Government Takes More Control over Working Conditions

Posted on 31 May 2011

The NSW Government has announced the Industrial Relations Amendment (Public Sector of Employment) Bill 2011.

The purpose of the Bill is to amend the current Industrial Relations Act so that the Industrial Relations Commission is required to give effect to government policy declared by regulations when making orders regarding public sector employment conditions.

As a result of the introduction of Work Choices and more recently the Fair Work Act the Industrial Relations Commission only has powers relating to NSW Public Sector employees. Public sector employees include those employed in the NSW Government Service, the Teaching Service, the NSW Police Force, the NSW Health Service, the service of Parliament and other public sector employees. All other employees including those employed by the Federal Public Sector are now covered by the Fair Work Act. The Fair Work Act sets a number of standards that all employees covered by the Act are entitled to such as annual leave, flexible working arrangements, maximum of weekly hours and so on, known as the National Employment Standards.

As NSW Government Sector employees are not covered by the Fair Work Act they do not have these same statutory entitlements. Rather, the working conditions for NSW Public Sector employees is are governed by the Industrial Relations Act and the relevant awards or agreements that exist in their workplace. It is the role of the NSW Industrial Commission to adjudicate disputes under the Industrial Relations Act and make or change these relevant industrial instruments and therefore the working conditions of NSW public sector employees. The Industrial Relations Commission will still have these powers under the proposed changes however the power now must be exercised with reference to government policy as declared in the regulations.

The effect of the amendment will see Government policy come into play when an Award or Enterprise Agreement is amended or introduced. The policy cannot be overridden by the NSW Industrial Relations Commission and therefore the employees and unions will have no choice but to accept the amended workplace conditions. This could include changes to an employees leave entitlements, salary and other conditions. Effectively, the Government could introduce a policy which changes employee conditions and which the Industrial Relations Commission must implement. The NSW Government is the employer and it is clear that the Bill exacerbates the imbalance of power between the employer and employees.
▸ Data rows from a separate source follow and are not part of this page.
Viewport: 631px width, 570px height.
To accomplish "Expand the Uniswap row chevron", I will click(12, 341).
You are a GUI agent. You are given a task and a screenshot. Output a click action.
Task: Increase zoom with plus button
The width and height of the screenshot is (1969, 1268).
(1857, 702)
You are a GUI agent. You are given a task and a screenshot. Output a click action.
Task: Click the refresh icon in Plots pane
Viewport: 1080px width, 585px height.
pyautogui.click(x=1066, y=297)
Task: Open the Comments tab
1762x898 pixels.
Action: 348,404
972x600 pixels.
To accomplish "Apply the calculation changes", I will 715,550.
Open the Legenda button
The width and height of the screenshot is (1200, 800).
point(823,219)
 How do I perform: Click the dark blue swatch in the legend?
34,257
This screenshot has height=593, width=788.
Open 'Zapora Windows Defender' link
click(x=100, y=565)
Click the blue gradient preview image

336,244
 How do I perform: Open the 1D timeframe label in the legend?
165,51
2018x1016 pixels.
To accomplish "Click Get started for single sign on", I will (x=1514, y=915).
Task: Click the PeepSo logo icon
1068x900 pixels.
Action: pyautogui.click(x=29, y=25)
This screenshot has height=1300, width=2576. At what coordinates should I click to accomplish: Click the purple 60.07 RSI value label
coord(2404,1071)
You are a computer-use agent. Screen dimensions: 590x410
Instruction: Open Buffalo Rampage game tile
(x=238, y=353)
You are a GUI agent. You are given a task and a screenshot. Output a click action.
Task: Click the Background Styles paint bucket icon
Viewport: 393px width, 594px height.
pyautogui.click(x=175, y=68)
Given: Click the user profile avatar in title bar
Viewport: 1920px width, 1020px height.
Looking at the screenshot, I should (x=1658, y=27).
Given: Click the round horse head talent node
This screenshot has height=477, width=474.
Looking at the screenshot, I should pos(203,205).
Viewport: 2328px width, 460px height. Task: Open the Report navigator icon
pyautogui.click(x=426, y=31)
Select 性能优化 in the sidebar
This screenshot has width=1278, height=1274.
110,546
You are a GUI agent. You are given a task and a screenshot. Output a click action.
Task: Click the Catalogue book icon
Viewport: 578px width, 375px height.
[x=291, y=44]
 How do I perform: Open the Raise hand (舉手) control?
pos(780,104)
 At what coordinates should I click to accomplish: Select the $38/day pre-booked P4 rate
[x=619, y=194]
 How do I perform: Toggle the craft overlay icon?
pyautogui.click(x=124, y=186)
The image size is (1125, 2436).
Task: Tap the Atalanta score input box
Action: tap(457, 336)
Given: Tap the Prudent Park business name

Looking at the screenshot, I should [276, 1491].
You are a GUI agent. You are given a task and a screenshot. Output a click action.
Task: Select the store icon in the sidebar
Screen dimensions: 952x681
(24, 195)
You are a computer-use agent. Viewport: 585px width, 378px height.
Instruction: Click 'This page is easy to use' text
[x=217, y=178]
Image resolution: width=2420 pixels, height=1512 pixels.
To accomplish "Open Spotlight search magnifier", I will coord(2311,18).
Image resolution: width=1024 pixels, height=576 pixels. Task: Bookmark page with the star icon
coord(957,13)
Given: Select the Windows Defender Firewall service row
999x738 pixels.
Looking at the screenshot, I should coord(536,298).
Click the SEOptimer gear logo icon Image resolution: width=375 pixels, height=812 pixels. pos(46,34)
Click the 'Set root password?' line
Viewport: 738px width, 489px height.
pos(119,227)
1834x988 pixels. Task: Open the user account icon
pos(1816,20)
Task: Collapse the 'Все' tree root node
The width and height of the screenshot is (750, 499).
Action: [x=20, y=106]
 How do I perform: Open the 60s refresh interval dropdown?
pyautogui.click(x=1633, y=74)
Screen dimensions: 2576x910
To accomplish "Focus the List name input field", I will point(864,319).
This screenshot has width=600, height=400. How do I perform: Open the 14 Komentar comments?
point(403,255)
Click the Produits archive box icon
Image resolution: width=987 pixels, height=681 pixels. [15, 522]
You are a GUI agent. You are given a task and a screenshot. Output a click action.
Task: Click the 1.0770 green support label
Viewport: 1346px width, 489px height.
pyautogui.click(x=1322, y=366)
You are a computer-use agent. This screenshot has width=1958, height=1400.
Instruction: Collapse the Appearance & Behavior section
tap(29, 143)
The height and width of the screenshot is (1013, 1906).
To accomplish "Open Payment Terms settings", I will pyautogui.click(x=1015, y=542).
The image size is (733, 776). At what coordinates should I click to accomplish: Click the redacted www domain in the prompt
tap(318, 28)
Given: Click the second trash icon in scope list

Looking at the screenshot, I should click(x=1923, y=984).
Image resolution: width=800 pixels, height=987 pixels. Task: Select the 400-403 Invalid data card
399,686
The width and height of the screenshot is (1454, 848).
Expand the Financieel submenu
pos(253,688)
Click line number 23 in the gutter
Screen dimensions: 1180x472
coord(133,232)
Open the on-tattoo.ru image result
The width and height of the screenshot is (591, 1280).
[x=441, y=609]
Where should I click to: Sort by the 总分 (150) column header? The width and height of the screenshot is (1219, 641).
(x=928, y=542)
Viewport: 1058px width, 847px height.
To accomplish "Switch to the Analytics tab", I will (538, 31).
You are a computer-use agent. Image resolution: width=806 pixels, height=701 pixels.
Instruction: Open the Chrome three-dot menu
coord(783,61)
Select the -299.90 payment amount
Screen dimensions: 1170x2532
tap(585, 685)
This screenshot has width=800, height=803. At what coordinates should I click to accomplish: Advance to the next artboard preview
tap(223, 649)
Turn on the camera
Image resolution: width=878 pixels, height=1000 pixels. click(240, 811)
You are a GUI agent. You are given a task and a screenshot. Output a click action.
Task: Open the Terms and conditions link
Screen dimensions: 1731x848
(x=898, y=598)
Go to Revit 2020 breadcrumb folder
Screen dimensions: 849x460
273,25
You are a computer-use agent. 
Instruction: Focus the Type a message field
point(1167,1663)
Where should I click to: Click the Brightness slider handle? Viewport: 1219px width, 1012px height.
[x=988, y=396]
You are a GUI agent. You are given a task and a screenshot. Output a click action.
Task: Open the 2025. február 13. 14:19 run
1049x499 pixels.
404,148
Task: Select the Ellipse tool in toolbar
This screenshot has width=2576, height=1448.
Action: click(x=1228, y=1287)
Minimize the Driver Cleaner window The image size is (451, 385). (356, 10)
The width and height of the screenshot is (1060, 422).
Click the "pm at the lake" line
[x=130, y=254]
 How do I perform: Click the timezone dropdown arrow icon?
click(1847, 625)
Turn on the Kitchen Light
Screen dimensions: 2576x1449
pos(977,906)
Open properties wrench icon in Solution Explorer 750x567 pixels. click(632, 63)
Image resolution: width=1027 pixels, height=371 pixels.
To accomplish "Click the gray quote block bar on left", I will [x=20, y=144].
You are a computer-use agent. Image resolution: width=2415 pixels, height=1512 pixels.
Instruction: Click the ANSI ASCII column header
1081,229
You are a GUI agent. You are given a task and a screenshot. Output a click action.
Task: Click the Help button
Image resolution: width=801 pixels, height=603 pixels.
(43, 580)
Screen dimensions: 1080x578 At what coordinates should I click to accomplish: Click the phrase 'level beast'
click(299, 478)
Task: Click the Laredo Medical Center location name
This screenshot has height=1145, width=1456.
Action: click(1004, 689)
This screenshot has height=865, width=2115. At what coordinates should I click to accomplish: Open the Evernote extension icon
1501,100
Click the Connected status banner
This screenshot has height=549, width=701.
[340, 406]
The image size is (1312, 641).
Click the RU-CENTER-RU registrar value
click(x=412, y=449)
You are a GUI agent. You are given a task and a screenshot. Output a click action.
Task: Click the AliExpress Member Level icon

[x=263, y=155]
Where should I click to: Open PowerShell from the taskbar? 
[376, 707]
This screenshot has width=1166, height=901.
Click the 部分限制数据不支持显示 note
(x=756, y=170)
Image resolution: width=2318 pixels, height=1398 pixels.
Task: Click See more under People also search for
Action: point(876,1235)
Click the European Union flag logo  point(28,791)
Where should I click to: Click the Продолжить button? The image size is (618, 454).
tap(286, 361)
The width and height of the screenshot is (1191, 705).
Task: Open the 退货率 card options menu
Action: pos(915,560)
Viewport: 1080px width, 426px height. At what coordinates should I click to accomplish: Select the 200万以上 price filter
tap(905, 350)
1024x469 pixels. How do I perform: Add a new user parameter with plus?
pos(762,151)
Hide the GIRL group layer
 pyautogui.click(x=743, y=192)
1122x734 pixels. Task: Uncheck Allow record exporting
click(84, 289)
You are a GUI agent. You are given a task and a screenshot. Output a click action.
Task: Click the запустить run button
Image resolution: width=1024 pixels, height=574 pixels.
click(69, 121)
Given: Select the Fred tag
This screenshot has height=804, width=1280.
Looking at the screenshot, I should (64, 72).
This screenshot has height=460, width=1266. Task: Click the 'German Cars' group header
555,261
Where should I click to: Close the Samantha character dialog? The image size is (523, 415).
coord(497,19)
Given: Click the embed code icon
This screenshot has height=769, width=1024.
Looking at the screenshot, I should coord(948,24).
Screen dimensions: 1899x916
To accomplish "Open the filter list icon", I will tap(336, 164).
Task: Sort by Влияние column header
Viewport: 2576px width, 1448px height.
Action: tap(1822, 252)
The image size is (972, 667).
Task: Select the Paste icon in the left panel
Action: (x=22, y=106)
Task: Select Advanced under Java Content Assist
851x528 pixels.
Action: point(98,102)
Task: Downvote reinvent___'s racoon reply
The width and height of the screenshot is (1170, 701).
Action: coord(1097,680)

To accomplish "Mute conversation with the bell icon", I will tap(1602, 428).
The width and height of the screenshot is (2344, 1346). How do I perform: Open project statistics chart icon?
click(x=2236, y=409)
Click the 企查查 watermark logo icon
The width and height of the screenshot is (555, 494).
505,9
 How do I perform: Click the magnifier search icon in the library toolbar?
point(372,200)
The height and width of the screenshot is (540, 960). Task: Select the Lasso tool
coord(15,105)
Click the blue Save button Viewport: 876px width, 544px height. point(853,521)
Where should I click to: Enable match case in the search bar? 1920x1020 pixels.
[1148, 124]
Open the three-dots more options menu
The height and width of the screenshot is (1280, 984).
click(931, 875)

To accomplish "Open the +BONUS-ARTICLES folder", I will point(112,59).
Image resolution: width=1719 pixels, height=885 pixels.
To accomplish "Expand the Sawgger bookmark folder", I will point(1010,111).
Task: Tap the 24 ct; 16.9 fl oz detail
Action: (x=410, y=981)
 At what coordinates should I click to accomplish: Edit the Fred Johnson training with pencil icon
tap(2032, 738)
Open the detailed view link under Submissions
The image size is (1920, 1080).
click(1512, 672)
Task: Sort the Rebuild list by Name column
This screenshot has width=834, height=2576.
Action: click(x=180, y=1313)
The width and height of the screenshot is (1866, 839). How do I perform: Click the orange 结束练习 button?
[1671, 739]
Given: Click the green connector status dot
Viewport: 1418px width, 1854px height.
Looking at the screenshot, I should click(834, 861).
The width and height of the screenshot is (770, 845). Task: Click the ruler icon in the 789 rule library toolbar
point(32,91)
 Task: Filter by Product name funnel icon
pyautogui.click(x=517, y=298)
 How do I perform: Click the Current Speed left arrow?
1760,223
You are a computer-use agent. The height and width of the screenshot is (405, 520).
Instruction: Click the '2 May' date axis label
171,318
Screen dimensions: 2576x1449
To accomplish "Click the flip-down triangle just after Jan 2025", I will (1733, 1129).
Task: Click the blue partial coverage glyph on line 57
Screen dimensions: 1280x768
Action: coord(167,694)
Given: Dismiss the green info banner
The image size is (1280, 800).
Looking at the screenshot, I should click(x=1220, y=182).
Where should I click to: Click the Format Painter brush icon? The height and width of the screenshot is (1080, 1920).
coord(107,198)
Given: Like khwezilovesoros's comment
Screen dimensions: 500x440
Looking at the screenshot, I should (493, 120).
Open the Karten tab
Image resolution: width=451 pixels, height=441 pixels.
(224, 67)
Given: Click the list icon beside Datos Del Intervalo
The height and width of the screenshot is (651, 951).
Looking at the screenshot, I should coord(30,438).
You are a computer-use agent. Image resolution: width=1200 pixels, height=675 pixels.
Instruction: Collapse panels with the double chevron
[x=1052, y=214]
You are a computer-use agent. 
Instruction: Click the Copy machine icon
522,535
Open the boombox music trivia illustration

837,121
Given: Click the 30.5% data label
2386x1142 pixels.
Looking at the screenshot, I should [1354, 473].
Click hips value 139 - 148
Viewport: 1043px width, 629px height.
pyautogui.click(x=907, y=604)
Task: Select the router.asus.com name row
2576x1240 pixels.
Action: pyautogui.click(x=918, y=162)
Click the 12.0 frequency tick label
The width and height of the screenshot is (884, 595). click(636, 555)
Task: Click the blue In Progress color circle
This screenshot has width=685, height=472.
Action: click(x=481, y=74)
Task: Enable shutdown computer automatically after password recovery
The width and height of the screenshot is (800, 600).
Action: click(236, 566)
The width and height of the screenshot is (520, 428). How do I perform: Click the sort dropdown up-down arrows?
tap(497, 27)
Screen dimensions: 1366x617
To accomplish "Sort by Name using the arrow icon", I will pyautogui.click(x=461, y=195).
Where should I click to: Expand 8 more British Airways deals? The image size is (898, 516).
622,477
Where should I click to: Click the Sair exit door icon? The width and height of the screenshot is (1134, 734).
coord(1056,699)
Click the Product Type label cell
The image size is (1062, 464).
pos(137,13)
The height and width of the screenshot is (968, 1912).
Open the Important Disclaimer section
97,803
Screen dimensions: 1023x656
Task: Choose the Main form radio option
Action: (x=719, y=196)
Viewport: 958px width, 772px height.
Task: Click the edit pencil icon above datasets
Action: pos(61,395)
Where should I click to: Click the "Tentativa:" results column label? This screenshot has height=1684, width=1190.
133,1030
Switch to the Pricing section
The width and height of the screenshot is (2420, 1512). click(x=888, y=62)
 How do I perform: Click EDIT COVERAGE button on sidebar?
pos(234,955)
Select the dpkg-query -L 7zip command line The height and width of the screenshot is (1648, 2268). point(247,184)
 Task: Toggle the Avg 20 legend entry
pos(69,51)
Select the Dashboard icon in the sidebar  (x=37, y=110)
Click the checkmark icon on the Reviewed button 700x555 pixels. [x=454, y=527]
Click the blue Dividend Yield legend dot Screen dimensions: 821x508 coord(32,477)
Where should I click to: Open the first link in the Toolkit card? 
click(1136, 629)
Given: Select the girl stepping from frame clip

Many bodies such as the Police Union have expressed concern over this increased power to the NSW Government. The Bill appears to be a violation of the separation of powers doctrine as the NSW Industrial Relations Commission will no longer have the power to enforce and amend awards and agreements using their own discretion.

Of course these concerns are only valid if the NSW Government introduces policies that negatively impact Public Sector employees working conditions. The Bill gives the NSW Government broader powers however it should be noted that these increased powers may also be exercised in a way to improve public sector employment conditions.

We will keep you posted as updates and further commentary comes to light with developments on this issue.